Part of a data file
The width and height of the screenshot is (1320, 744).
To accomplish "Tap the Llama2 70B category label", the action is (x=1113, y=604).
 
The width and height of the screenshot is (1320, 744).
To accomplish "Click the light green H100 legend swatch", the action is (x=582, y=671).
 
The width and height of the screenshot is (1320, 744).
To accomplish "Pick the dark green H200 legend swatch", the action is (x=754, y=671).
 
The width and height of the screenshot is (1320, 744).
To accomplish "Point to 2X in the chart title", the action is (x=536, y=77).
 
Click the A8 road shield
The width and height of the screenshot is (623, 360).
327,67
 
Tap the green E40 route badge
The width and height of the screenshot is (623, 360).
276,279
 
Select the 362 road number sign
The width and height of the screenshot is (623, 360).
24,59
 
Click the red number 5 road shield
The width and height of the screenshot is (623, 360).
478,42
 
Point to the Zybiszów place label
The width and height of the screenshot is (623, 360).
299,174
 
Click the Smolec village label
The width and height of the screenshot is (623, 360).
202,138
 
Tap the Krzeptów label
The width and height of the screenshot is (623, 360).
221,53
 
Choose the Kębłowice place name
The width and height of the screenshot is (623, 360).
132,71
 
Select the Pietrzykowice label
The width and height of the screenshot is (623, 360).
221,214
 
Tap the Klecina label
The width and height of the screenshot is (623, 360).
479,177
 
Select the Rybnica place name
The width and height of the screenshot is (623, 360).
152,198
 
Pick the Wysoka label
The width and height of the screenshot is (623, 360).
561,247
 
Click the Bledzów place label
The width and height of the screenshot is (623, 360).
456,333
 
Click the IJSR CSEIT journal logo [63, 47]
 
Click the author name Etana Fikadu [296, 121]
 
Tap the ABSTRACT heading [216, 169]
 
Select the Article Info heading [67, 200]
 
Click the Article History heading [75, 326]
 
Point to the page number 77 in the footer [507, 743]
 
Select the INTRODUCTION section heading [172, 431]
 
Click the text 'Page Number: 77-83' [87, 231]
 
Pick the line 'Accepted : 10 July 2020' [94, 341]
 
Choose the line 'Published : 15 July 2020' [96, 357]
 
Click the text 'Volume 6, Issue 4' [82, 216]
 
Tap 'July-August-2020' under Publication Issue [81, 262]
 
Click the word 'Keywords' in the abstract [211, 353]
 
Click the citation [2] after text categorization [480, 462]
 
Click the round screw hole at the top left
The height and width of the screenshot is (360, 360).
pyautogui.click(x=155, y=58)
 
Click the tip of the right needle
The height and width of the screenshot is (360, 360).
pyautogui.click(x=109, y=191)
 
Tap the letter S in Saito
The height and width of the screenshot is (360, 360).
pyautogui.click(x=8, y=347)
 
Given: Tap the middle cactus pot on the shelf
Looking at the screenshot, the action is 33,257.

__Task objective__. Can you duplicate the records above, word for word, from their first line through the line containing "is (x=754, y=671).", including both of those lines?

__Task solution__.
The width and height of the screenshot is (1320, 744).
To accomplish "Tap the Llama2 70B category label", the action is (x=1113, y=604).
 
The width and height of the screenshot is (1320, 744).
To accomplish "Click the light green H100 legend swatch", the action is (x=582, y=671).
 
The width and height of the screenshot is (1320, 744).
To accomplish "Pick the dark green H200 legend swatch", the action is (x=754, y=671).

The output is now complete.